:: Testo di riferimento ::
Ordinanza di Cassazione Civile Sez. 2 Num. 23573 Anno 2024
Civile Ord. Sez. 2 Num. 23573 Anno 2024
Presidente: COGNOME
Relatore: COGNOME
Data pubblicazione: 03/09/2024
ORDINANZA
sul ricorso 23174 – 2022 proposto da:
COGNOME NOME, elettivamente domiciliata in Finale Emilia, presso lo studio dell’AVV_NOTAIO, dal quale è rappresentata e difesa, giusta procura in calce al ricorso, con indicazione de ll’ indirizzo pec;
– ricorrente –
contro
RAGIONE_SOCIALE, in persona del Ministro pro tempore, domiciliato in Roma, INDIRIZZO, rappresentato e difeso dall’RAGIONE_SOCIALE ope legis ;
– controricorrente –
avverso il decreto n. cronol. 1266/2022 della CORTE D’APPELLO di SALERNO, pubblicato il 15/4/2022;
udita la relazione della causa svolta nella del l’8 /2/2024 dal consigliere COGNOME; letta la memoria della ricorrente.
camera di consiglio
FATTI DI CAUSA
Con decreto del 5 dicembre 2018 n. 9131, la Corte d’appello di Salerno respinse l’opposizione proposta da NOME COGNOME avverso il rigetto della sua domanda di equa riparazione per la violazione della durata ragionevole della procedura fallimentare nei confronti suoi e della società in accomandita della quale era socia, iniziata il 16/04/1996 e conclusasi con decreto di chiusura del 19/04/2017; il rigetto fu motivato dall’avere la stessa ricorrente tenuto un comportamento, attivo e omissivo, precedente e successivo all’inizio della procedura concorsuale, idoneo a provocare un allungamento irragionevole della durata eccessiva.
1.1. Con ordinanza n. 28498/2020, questa Corte cassò il decreto e rinviò alla Corte d’appello di Salerno, statuendo in diritto che il comportamento della parte rileva nella misura in cui abbia determinato un ingiustificato allungamento dei tempi del processo in cui si assume essersi verificata una violazione dell’art. 6, paragrafo 1, della convenzione per la salvaguardia dei diritti dell’uomo e delle libertà fondamentali e non rileva, come invece ritenuto dalla Corte d’appello , se anteriore al processo, seppure vi abbia dato causa; escluse pure una responsabilità del fallito, considerata la sua necessitata posizione di mera attesa in pendenza delle operazioni concorsuali.
:::
:: Dati forniti ::
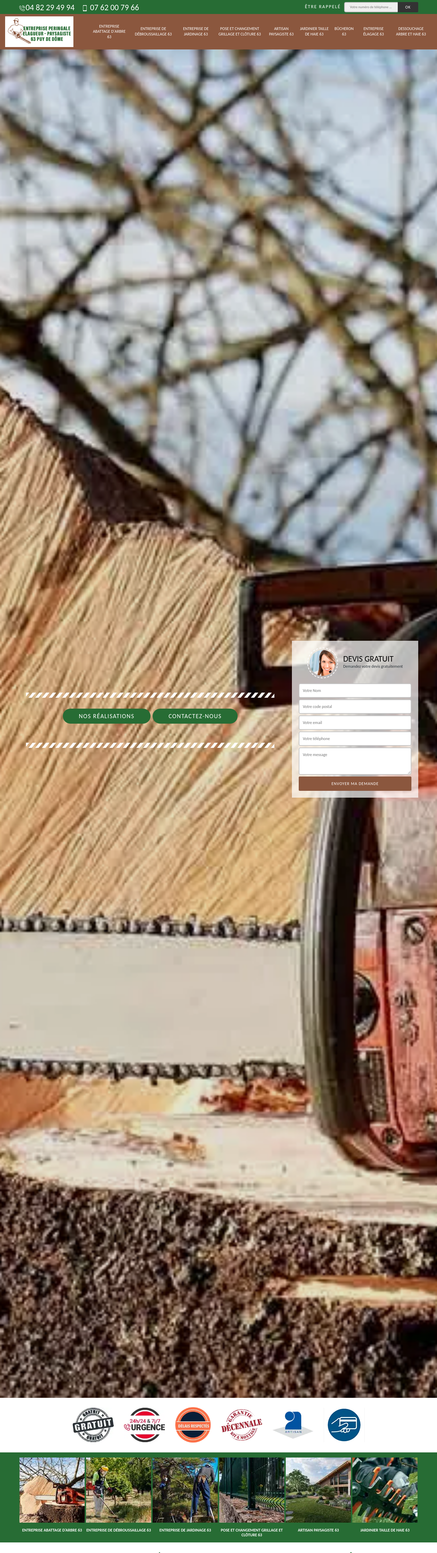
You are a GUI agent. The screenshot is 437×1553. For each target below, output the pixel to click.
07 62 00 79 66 (110, 7)
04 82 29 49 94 (46, 7)
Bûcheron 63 (344, 31)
:::
== Esercizio ==
Per favore, trascrivi dall'ordinanza della Cassazione il passo da "Ordinanza di Cassazione" a "memoria della ricorrente.", senza alcuna modifica.

== Risposta completa ==
Ordinanza di Cassazione Civile Sez. 2 Num. 23573 Anno 2024
Civile Ord. Sez. 2 Num. 23573 Anno 2024
Presidente: COGNOME
Relatore: COGNOME
Data pubblicazione: 03/09/2024
ORDINANZA
sul ricorso 23174 – 2022 proposto da:
COGNOME NOME, elettivamente domiciliata in Finale Emilia, presso lo studio dell’AVV_NOTAIO, dal quale è rappresentata e difesa, giusta procura in calce al ricorso, con indicazione de ll’ indirizzo pec;
– ricorrente –
contro
RAGIONE_SOCIALE, in persona del Ministro pro tempore, domiciliato in Roma, INDIRIZZO, rappresentato e difeso dall’RAGIONE_SOCIALE ope legis ;
– controricorrente –
avverso il decreto n. cronol. 1266/2022 della CORTE D’APPELLO di SALERNO, pubblicato il 15/4/2022;
udita la relazione della causa svolta nella del l’8 /2/2024 dal consigliere COGNOME; letta la memoria della ricorrente.